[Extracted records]
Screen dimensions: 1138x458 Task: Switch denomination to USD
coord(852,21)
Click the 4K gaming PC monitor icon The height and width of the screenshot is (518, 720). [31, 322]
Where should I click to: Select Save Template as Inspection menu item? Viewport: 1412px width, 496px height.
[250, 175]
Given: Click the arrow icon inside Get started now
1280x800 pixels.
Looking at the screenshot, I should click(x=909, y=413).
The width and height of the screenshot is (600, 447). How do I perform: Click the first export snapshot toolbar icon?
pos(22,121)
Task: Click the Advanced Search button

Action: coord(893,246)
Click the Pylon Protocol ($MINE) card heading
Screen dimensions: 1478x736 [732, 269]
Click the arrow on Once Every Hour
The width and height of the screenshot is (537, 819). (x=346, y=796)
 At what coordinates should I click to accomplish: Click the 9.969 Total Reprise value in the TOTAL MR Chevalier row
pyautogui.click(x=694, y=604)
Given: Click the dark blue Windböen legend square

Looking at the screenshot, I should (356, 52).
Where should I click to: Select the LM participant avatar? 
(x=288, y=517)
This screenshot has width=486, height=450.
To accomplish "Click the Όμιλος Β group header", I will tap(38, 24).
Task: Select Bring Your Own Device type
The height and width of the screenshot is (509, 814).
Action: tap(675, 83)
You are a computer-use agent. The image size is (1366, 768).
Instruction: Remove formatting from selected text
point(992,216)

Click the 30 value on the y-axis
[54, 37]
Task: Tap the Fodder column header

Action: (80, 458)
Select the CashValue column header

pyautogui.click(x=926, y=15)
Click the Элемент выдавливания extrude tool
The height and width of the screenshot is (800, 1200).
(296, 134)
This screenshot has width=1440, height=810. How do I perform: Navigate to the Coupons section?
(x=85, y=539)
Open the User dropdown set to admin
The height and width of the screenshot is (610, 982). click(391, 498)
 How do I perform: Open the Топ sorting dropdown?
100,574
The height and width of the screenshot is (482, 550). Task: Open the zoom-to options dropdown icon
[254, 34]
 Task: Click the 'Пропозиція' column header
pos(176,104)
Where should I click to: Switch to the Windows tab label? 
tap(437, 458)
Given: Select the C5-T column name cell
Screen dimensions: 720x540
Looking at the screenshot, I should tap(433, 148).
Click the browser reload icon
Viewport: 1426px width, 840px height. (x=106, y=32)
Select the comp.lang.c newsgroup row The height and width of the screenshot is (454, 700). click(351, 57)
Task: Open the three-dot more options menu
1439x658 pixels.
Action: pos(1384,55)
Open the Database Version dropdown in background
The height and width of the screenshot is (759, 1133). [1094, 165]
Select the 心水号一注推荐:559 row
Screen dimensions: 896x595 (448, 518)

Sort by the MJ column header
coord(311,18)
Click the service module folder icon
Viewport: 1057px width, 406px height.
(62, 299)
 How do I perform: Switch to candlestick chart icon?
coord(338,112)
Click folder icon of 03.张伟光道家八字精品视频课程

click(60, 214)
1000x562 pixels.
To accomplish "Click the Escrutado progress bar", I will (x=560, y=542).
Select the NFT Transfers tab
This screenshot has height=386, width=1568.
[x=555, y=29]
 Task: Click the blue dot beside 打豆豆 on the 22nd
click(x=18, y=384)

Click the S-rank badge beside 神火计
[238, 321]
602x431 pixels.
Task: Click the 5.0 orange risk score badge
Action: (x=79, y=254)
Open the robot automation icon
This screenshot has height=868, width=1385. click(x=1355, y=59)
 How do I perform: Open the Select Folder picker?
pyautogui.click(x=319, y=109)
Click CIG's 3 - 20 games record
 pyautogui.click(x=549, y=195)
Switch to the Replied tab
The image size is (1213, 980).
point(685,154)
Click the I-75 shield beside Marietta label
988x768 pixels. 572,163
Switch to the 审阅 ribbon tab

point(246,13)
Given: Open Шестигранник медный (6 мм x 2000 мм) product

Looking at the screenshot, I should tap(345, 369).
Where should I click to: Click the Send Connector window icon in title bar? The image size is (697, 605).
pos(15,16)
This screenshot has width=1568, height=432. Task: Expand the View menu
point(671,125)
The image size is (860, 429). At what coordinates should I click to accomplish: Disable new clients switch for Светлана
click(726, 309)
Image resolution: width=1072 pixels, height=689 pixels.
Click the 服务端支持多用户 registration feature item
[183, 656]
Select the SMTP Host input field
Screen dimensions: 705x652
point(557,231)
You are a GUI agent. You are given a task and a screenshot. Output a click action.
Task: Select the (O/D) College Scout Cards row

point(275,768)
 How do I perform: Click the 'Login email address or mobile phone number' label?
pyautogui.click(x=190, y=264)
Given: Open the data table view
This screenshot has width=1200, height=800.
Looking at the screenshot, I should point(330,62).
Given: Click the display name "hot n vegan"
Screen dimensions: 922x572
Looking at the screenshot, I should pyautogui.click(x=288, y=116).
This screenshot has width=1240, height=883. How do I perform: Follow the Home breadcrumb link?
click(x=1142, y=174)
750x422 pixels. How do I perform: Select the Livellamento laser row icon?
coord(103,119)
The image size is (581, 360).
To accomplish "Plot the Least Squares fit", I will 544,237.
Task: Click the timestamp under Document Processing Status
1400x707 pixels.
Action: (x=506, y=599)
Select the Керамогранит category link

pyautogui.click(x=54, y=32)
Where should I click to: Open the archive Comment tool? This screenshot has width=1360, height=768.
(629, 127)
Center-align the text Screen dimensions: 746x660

• Activity
The first line of the entries above marks where to begin; repeat each line exactly through the one that contains "Click the 4K", and include that line.

• Response for this exercise
Screen dimensions: 1138x458 Task: Switch denomination to USD
coord(852,21)
Click the 4K gaming PC monitor icon The height and width of the screenshot is (518, 720). [31, 322]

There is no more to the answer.